**WORK TO BE COMPLETED:** Lay out the items below as a numbered list without blank lines, beginning with the first line of the items and continuing through the line containing "point(50,555)", both included. Stop at that line.

**Text and element pointing records:**
** start **

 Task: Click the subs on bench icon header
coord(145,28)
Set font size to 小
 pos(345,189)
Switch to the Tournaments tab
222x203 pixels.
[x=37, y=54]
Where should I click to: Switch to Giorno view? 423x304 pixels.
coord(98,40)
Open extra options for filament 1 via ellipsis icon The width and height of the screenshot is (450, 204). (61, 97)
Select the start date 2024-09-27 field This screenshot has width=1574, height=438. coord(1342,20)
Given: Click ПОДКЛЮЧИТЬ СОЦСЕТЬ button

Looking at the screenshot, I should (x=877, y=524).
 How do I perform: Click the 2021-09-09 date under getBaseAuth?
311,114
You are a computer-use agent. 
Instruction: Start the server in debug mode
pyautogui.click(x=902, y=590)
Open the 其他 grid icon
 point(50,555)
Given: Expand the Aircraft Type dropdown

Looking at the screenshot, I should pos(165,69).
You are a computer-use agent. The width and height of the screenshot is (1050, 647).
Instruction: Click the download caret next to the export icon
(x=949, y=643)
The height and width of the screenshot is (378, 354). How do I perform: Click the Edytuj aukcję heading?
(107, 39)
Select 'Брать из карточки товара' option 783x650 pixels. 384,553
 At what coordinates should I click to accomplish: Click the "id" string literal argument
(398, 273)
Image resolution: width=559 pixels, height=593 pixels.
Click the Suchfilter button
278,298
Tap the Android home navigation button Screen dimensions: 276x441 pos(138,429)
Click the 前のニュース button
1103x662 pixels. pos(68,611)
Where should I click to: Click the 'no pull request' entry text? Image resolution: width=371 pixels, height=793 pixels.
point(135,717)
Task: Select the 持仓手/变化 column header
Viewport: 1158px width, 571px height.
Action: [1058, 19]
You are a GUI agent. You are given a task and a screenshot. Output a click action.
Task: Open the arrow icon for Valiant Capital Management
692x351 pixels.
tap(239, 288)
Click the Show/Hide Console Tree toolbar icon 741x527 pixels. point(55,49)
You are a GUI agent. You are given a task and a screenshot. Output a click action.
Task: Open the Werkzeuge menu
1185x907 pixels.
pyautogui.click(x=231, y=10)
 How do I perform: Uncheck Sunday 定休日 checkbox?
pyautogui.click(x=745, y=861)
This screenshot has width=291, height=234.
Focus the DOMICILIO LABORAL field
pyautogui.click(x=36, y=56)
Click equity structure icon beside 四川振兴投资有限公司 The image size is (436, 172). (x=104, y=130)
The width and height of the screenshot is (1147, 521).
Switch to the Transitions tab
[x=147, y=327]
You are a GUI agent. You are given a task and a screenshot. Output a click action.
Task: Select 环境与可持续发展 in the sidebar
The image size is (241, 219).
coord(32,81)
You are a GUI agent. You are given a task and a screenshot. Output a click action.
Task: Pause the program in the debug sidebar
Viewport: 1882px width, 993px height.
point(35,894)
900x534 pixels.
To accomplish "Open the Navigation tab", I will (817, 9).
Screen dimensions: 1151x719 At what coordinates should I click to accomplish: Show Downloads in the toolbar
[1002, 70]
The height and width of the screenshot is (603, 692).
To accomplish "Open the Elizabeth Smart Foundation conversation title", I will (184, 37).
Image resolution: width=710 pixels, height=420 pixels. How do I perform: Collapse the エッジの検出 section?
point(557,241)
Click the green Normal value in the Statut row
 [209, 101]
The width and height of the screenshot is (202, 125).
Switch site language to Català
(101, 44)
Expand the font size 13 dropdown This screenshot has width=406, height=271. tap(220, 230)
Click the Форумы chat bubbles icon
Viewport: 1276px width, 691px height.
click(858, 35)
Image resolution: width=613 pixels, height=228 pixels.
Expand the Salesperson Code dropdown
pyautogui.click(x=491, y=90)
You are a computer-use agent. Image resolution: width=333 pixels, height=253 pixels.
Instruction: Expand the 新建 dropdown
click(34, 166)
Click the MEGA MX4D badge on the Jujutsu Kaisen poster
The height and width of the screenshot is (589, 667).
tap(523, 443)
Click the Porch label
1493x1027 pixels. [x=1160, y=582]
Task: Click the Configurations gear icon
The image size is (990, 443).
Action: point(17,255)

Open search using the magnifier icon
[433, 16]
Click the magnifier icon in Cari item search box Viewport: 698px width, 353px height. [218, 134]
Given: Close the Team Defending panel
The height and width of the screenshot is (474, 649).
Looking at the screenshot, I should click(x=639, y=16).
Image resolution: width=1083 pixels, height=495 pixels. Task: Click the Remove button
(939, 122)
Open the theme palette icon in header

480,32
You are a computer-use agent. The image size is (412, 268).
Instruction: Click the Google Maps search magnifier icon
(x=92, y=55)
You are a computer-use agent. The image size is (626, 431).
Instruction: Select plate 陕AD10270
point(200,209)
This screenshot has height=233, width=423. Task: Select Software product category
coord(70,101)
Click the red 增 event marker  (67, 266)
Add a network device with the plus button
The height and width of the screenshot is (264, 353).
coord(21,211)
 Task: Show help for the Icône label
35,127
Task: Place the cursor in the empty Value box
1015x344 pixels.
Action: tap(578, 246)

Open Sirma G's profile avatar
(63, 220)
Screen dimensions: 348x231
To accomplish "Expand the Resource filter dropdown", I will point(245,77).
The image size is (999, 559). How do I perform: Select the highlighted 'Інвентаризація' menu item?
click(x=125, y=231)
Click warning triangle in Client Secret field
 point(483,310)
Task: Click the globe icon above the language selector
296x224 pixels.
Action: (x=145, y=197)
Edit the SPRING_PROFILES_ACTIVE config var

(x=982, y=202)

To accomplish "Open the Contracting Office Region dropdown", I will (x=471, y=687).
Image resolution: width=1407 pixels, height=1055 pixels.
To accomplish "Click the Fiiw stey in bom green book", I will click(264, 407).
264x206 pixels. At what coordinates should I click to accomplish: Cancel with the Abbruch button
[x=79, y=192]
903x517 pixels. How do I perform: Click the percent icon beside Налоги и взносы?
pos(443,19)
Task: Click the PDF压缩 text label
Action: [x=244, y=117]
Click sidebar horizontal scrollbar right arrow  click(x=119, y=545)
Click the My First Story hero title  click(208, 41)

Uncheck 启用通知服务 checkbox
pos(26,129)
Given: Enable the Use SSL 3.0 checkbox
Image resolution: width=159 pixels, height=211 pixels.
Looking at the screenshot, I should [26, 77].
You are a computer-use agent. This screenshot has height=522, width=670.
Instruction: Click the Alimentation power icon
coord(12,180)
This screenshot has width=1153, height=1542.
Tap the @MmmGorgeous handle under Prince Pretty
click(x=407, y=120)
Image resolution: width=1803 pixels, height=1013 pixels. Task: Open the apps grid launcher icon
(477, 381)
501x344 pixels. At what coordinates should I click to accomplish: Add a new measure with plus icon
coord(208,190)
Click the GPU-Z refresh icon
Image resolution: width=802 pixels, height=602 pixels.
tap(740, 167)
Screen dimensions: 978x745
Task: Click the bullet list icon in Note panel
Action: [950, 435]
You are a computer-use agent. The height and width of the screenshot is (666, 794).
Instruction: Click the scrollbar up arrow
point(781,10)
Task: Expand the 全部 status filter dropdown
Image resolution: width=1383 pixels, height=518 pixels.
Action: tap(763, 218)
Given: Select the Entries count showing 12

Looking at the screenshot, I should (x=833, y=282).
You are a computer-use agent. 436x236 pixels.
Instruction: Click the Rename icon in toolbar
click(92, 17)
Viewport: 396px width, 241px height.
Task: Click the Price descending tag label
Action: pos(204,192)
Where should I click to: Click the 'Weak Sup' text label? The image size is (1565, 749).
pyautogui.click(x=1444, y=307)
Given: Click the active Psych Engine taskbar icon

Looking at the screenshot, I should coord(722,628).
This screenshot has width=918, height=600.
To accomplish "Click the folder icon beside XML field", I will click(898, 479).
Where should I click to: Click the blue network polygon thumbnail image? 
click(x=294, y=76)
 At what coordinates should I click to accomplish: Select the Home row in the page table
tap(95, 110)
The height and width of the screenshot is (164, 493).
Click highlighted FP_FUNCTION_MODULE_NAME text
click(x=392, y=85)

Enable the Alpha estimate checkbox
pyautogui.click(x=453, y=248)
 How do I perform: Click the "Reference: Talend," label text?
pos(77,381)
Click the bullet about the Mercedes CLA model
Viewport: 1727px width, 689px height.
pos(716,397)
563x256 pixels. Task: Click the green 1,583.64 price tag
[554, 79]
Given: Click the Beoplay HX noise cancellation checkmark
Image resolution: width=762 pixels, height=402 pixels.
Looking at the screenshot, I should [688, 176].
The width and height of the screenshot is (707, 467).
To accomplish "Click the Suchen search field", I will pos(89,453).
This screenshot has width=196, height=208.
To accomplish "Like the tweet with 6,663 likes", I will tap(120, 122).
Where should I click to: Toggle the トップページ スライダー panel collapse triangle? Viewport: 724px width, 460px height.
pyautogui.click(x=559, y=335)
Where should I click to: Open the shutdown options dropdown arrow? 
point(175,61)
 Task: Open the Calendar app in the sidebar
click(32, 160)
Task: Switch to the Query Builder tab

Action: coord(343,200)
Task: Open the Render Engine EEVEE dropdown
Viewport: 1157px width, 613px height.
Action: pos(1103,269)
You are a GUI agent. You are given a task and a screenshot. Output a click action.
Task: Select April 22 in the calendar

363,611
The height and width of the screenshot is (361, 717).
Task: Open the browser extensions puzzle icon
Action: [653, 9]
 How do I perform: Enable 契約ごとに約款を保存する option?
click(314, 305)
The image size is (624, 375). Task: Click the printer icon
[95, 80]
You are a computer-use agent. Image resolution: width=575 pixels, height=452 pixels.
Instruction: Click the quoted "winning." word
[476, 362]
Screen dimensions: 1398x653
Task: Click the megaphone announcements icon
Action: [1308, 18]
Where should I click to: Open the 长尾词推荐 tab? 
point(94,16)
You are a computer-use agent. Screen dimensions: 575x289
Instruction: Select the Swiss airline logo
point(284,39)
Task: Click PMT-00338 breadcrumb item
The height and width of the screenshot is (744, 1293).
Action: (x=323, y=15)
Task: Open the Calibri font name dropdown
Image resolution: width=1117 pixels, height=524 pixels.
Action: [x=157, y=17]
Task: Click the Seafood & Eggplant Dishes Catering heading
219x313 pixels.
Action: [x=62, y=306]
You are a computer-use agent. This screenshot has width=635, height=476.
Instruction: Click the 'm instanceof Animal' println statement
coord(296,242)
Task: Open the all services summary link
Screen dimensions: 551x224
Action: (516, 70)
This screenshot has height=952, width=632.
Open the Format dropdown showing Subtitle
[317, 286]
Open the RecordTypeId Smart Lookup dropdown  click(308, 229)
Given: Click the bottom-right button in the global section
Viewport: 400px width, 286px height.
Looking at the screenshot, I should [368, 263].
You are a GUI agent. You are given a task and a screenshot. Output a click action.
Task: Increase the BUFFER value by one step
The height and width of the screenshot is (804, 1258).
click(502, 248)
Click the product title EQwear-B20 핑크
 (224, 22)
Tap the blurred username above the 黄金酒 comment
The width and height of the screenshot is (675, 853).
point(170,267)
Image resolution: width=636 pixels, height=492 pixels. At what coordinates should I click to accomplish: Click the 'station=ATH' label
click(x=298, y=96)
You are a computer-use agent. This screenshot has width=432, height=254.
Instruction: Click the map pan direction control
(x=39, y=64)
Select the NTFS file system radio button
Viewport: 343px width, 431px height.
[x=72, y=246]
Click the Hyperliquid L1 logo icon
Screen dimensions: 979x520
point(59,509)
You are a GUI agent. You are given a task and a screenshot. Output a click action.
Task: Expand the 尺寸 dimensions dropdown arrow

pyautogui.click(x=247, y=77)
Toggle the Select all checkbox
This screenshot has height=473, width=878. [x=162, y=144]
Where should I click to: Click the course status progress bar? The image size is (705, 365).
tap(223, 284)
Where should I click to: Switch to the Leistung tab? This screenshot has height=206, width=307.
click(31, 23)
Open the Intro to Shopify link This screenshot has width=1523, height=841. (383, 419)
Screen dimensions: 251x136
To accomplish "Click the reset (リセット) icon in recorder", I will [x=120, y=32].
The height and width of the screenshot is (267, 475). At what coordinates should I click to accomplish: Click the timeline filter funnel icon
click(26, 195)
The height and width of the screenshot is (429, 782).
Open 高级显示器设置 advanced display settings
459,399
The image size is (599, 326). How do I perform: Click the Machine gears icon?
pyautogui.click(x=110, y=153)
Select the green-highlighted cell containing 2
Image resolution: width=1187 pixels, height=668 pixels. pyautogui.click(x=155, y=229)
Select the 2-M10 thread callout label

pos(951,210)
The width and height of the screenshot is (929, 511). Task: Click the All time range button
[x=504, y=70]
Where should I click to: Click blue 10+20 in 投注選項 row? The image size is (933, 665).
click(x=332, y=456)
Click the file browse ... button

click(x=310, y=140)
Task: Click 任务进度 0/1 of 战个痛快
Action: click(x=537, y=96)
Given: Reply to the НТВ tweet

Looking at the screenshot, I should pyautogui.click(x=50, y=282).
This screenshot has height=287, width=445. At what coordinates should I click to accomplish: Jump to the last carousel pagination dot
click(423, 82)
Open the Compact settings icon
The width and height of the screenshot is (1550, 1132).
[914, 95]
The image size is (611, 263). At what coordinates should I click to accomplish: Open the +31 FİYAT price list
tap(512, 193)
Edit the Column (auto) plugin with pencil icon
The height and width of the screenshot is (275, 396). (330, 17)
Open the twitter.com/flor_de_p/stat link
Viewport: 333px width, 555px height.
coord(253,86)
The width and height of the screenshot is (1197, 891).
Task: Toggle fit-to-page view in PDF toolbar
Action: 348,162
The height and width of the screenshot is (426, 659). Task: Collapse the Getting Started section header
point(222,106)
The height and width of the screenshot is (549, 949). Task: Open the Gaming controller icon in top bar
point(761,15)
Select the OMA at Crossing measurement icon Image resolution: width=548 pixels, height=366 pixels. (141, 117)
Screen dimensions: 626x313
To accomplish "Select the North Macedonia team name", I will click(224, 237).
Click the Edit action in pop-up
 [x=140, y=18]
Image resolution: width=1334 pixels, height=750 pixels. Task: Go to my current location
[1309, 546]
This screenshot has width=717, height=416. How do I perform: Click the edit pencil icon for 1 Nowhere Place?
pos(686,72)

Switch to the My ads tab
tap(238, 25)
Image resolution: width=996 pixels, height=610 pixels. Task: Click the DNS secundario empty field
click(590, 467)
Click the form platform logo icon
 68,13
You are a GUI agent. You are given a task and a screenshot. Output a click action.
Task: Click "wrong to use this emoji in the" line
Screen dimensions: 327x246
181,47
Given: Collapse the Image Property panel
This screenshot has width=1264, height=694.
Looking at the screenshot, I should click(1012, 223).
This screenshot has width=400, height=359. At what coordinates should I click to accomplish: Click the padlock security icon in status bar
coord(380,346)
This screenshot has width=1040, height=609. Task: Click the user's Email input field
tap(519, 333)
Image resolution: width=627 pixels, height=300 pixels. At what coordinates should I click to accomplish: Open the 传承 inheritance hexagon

** end **

**ANSWER FOR THE TASK:**
1.  Task: Click the subs on bench icon header
2. coord(145,28)
3. Set font size to 小
4.  pos(345,189)
5. Switch to the Tournaments tab
6. 222x203 pixels.
7. [x=37, y=54]
8. Where should I click to: Switch to Giorno view? 423x304 pixels.
9. coord(98,40)
10. Open extra options for filament 1 via ellipsis icon The width and height of the screenshot is (450, 204). (61, 97)
11. Select the start date 2024-09-27 field This screenshot has width=1574, height=438. coord(1342,20)
12. Given: Click ПОДКЛЮЧИТЬ СОЦСЕТЬ button
13. Looking at the screenshot, I should (x=877, y=524).
14.  How do I perform: Click the 2021-09-09 date under getBaseAuth?
15. 311,114
16. You are a computer-use agent. 
17. Instruction: Start the server in debug mode
18. pyautogui.click(x=902, y=590)
19. Open the 其他 grid icon
20.  point(50,555)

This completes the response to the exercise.